The War on Transitive Verbs
08/08/2020
I know I can be pedantic, but I like to think I'm not excessively so. I deny that I'm a grammar Nazi. I understand that language is constantly shifting, and that this is not necessarily a bad thing. Some departures from standard grammar--I hesitate even to say "correct," so wary am I of being overly judgmental--are enhancements in the way of color, or meet some need not provided by the standard.
I notice the first one sometimes in certain constructs that less-educated people use. For instance: in the opening episode of The Wire, a character commenting on the death of a friend: "I guess sometimes life just be that way." "Be" is wrong, but it has a flavor that "Life is just that way" doesn't. I see a lot of memes that use, for lack of a better word, black English, and sometimes they're funny or punchy in a way that they wouldn't be in standard English. Like "be like":
And as for the second: I'm becoming reconciled to the use of "they/them/their" for the third-person singular when the sex of the person is unknown. You don't have to be a feminist to find "he/him/his" odd-sounding when the person referred to is most likely, or just as likely, to be female. I felt it often in my job in software services, where the office workers using the software were far more likely to be women than men. "Each user can set his own preferences." But 90% of them are women, and we all know it. "Each user can set her own preferences"--but isn't it just a touch patronizing to assume the user is female? "Each user can set his or her own preferences"--that's fine for one sentence, but it's clumsy if you need to repeat it. "Each user can set their own preferences"--yes, that grates mightily on my ear, but I guess I have to get used to it.

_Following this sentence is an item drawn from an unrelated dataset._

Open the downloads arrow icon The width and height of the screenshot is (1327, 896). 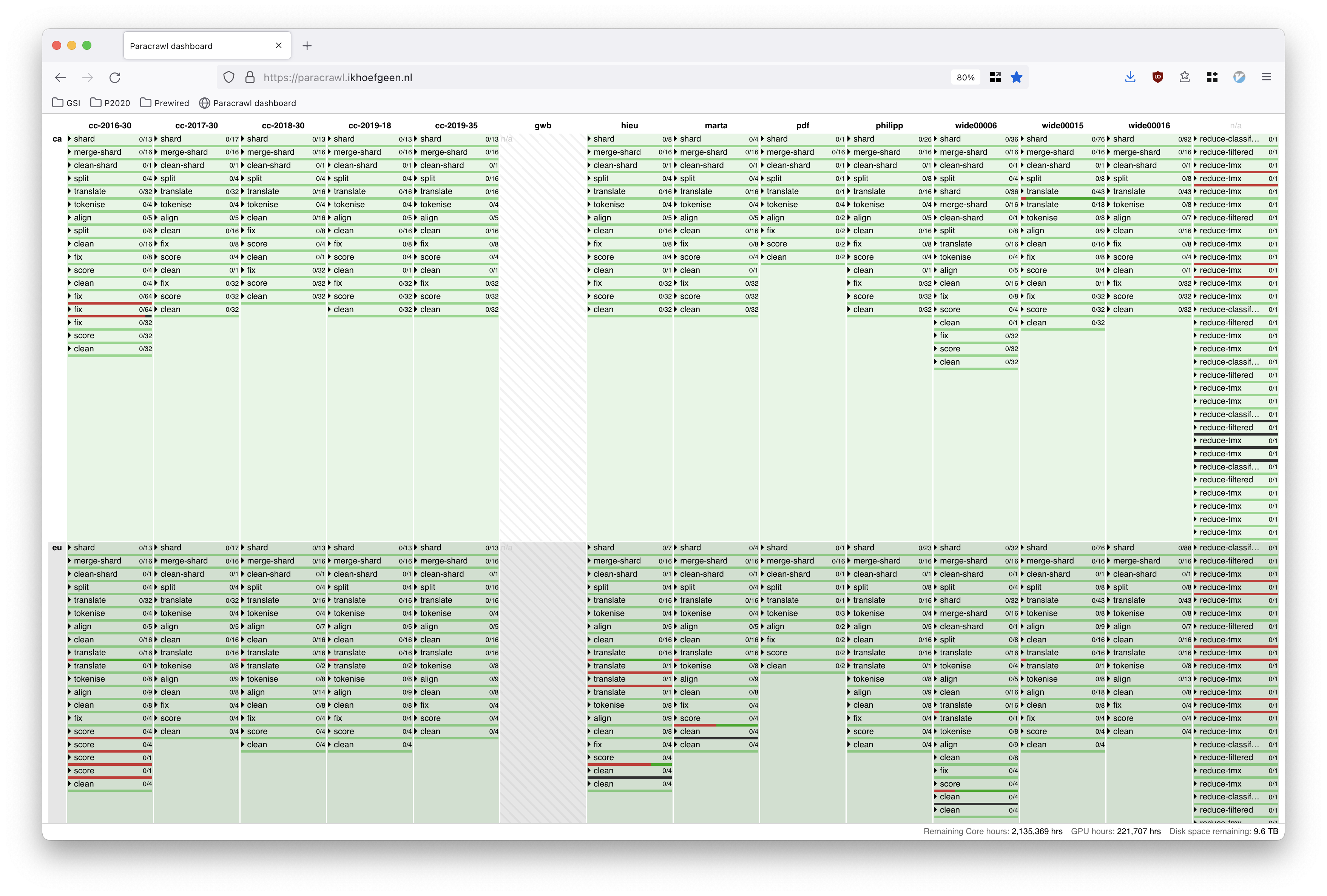(1130, 77)
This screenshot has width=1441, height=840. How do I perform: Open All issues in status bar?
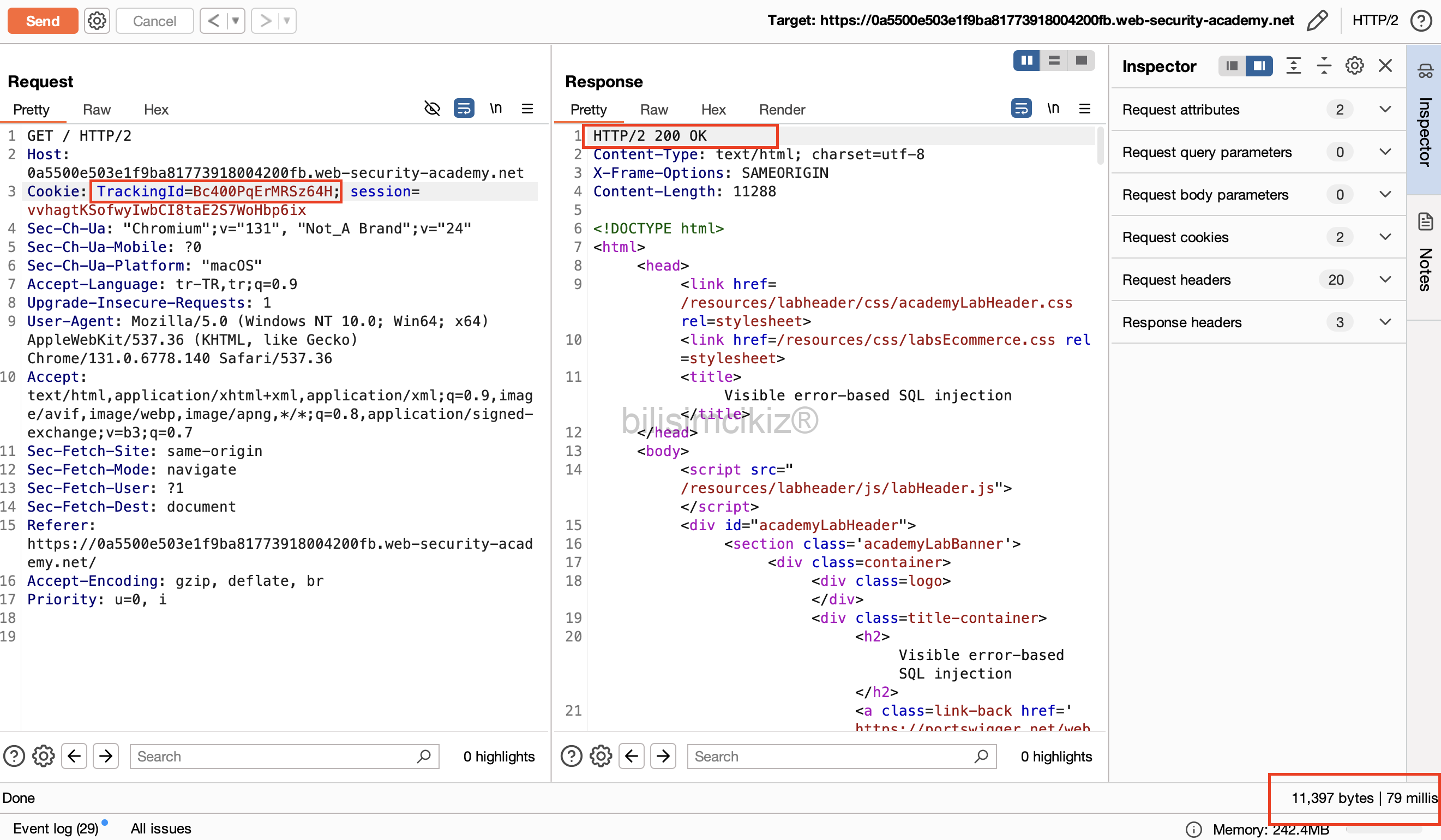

But there is no justification for this kind of thing:
This recording will repeat.
When the process is complete, a message displays.
The screen populates with the information.
Dr. Banner transforms into The Hulk.
She dies, then resurrects as a zombie.
If your tax doesn't calculate...
Is it really so hard, is it really too much trouble, to say "will be repeated," "is displayed", and so on? I'm not sure exactly what this syndrome signifies but I'm sure it's something bad.
And by the way the title is partly in jest. Something else that annoys me is the declaration that any opposition to, or just neglect of, a thing constitutes "a war on..." the thing.
That's like when some pol disagrees with another one, the headline reads, "X blasts Y."
Posted by: Robert Gotcher | 08/09/2020 at 07:05 PM
"X's War on Y!"
Posted by: Mac | 08/09/2020 at 10:49 PM
By the way, your war to retain the passive is a hopeless cause.
Posted by: Robert Gotcher | 08/10/2020 at 11:12 AM
I know. But sometimes one has to take a stand.
Posted by: Mac | 08/10/2020 at 11:35 AM
I think that this is most likely a result of texting and Twitter and the associated tendency to make everything shorter and more direct at the expense of good English. Another bow to convenience, in other words.
Posted by: Rob G | 08/12/2020 at 06:09 AM
Those (Twitter etc.) are very much part of it, but I think it predates rhem, too. I suspect that verbally challenged software guys have been doing it for a long time. :-) And then there's the general decline of education. Grumble grumble....
Posted by: Mac | 08/12/2020 at 08:01 AM
The middle voice. You have to read it all the way through to see its applicability to your concern. Greek has a form for the middle voice.
Posted by: Robert Gotcher | 08/13/2020 at 11:30 AM
Interesting. I get the general idea but am too impatient or ADD or something to follow it in detail. I'm not a grammarian. I go strictly by feel. Before I wrote this post had to look up the meanings of "transitive" and "intransitive" as applied to verbs.